The problem.
Among the entries that follow, some lines contain the word "will". Show all of them.

Provided material.
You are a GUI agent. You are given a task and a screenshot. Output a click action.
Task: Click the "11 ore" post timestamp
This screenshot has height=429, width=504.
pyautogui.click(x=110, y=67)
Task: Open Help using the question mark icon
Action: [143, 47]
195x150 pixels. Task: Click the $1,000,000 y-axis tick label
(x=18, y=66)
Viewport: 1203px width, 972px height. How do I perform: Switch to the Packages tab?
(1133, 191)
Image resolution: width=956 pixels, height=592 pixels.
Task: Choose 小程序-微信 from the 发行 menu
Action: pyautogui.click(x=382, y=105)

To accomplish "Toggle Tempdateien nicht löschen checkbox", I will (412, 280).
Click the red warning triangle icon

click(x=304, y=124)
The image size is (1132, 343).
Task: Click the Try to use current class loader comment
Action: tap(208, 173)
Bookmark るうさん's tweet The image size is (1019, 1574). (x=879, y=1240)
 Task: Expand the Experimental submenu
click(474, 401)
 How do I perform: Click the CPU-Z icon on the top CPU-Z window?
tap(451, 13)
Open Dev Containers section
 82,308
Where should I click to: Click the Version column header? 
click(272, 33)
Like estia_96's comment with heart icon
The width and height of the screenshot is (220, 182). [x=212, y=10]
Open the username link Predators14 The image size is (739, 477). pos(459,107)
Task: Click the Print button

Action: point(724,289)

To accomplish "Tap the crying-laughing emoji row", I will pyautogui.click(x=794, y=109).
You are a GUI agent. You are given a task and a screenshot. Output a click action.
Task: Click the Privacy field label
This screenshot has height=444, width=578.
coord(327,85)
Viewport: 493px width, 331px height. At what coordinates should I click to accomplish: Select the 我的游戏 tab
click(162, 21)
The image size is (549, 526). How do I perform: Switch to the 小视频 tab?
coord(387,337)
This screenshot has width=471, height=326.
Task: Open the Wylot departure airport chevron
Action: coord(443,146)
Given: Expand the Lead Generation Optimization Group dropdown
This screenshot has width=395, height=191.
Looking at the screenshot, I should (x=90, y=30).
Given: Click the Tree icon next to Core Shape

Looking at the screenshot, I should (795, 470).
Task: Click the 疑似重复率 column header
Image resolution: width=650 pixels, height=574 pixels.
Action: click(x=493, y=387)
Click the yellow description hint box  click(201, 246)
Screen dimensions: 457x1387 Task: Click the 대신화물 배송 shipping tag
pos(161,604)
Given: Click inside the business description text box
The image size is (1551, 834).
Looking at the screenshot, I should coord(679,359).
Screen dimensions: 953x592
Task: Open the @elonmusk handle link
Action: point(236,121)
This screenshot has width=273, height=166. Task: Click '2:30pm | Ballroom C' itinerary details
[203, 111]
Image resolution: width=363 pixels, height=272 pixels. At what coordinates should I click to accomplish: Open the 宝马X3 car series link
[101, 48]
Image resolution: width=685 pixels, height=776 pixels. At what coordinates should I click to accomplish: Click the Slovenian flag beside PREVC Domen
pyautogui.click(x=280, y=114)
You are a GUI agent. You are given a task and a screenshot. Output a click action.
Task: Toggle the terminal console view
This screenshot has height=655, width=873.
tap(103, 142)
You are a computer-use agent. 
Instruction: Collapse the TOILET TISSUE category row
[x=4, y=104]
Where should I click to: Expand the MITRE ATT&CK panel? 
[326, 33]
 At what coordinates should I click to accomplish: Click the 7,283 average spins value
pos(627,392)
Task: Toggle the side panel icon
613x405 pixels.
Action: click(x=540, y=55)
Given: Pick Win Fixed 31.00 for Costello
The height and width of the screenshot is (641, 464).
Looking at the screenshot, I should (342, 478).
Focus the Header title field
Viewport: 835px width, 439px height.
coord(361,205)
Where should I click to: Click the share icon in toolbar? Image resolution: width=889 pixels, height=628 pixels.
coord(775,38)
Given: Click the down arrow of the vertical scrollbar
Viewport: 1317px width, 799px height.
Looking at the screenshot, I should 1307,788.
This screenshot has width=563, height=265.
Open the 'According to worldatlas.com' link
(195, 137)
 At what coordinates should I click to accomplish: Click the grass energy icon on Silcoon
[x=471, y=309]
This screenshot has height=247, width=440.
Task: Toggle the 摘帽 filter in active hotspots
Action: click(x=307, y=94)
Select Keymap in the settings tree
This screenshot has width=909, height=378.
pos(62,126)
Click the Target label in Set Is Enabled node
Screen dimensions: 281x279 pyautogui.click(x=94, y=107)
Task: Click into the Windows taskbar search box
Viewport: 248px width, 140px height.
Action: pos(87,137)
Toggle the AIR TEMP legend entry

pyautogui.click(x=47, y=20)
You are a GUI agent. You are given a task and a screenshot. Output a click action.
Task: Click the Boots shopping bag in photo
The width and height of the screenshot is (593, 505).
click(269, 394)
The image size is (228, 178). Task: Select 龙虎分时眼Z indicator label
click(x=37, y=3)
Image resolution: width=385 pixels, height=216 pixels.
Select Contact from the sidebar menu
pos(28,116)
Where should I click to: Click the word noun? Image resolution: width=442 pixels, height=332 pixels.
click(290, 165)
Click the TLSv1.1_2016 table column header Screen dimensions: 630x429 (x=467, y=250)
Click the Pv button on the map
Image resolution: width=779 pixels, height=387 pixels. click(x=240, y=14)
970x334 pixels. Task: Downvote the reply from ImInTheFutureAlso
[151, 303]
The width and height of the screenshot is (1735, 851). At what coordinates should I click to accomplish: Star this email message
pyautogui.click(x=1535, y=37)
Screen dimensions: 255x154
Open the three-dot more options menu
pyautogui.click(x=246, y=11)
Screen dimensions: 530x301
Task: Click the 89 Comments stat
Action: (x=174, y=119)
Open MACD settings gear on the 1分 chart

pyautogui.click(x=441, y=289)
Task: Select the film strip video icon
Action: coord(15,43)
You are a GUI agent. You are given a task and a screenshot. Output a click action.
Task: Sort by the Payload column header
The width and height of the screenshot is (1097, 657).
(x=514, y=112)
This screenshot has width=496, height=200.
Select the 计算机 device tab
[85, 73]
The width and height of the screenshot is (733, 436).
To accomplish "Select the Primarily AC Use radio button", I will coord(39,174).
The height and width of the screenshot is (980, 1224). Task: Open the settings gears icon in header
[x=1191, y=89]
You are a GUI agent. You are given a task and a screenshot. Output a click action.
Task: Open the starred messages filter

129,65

Answer for the task.
To accomplish "Toggle Tempdateien nicht löschen checkbox", I will (412, 280).
To accomplish "Tap the crying-laughing emoji row", I will pyautogui.click(x=794, y=109).
To accomplish "Select the Primarily AC Use radio button", I will coord(39,174).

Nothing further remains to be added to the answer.